Abstract: The research activities in the light water reactor (LWR) severe accidents domain at Karlsruhe Institute of Technology (KIT) are concentrated on the in- and ex-vessel core melt behavior. The overall objective is to investigate the core melt scenarios from the beginning of core degradation to melt formation and relocation in the vessel, possible melt dispersion to the reactor cavity and to the containment, and finally corium concrete interaction and corium coolability in the reactor cavity. The results of the experiments contribute to a better understanding of the core melt sequences and thus improve safety of existing and, in the long-term, of future reactors by severe accident mitigation measures and by safety installations where required. This overview paer describes the experimental facilities used at KIT for severe accident research and gives an overview of the main directions and objectives of the R\&D work.

Keywords:LWR; reactor safety; severe accidents; corium behavior.

Presentation Schedule: Wednesday, 14:20-14:40. Session: NCL-1. Presenter: Alexei Miassoedov.

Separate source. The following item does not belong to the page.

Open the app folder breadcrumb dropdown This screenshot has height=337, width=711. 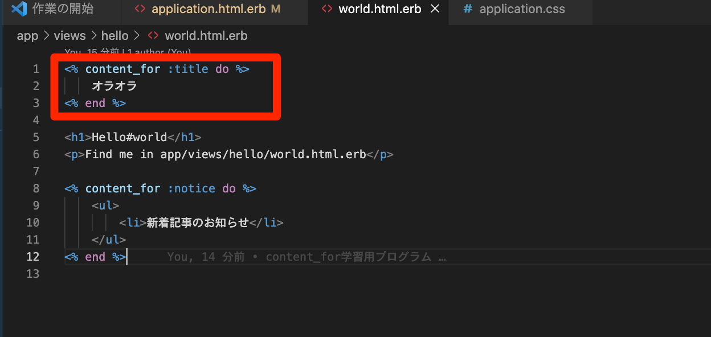pyautogui.click(x=27, y=35)
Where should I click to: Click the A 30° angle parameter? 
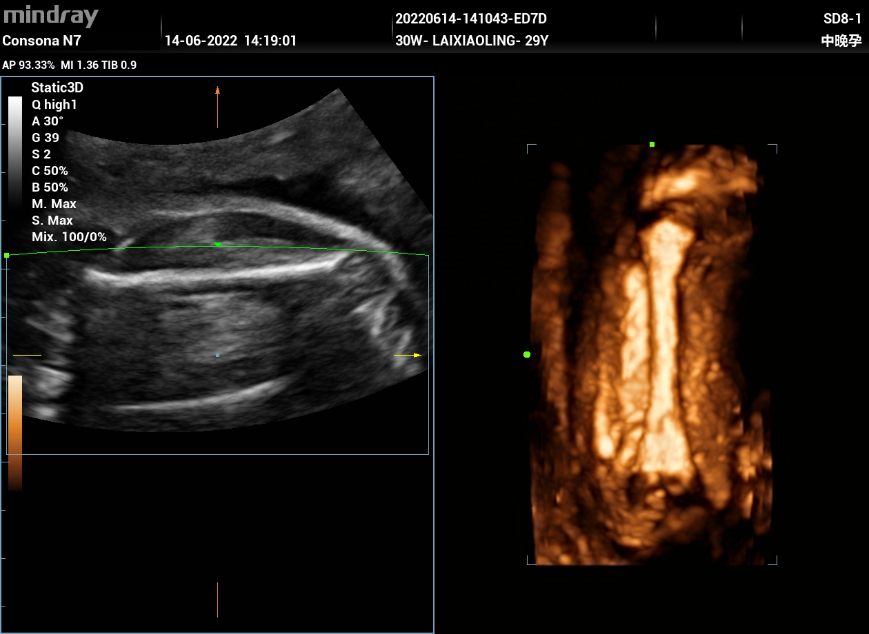[48, 121]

ENCIT2012-345 ANGRA 2 SMALL BREAK LOCA FLOW REGIME IDENTIFICATION THROUGH RELAP5 CODE - PDF

Marcelo da Silva Rocha, Gaianê Sabundjian, Antônio Belchior-Jr, Delvonei Alves de Andrade, Walmir Maximo Torres, Thadeu das Neves Conti, Luiz Alberto Macedo, Pedro Ernesto Umbehaun, Roberto Navarro de Mesquita, Paulo Henrique F. Masotti, CNEN, Brazil

Abstract: The purpose of this paper is to identify the flow regimes in the core of Angra 2 nuclear reactor with RELAP5/MOD3.2.gama code (RELAP5, 2001). The postulated accident is the loss of coolant through a small break in the primary circuit (SBLOCA), which is described in Chapter 15 of the Final Safety Analysis Report of Angra 2 - FSAR (ETN, 2006). As the primary circuit pressure decreases due to the loss of coolant, several alternating two phase flow regimes are established in the primary circuit. This paper analyses the coolant two-phase flow behavior in the nuclear reactor core during the postulated accident.

Keywords:RELAP5; Small Break LOCA; Flow Regimes.

Presentation Schedule: Wednesday, 15:40-16:00. Session: NCL-1. Presenter: Marcelo da Silva Rocha.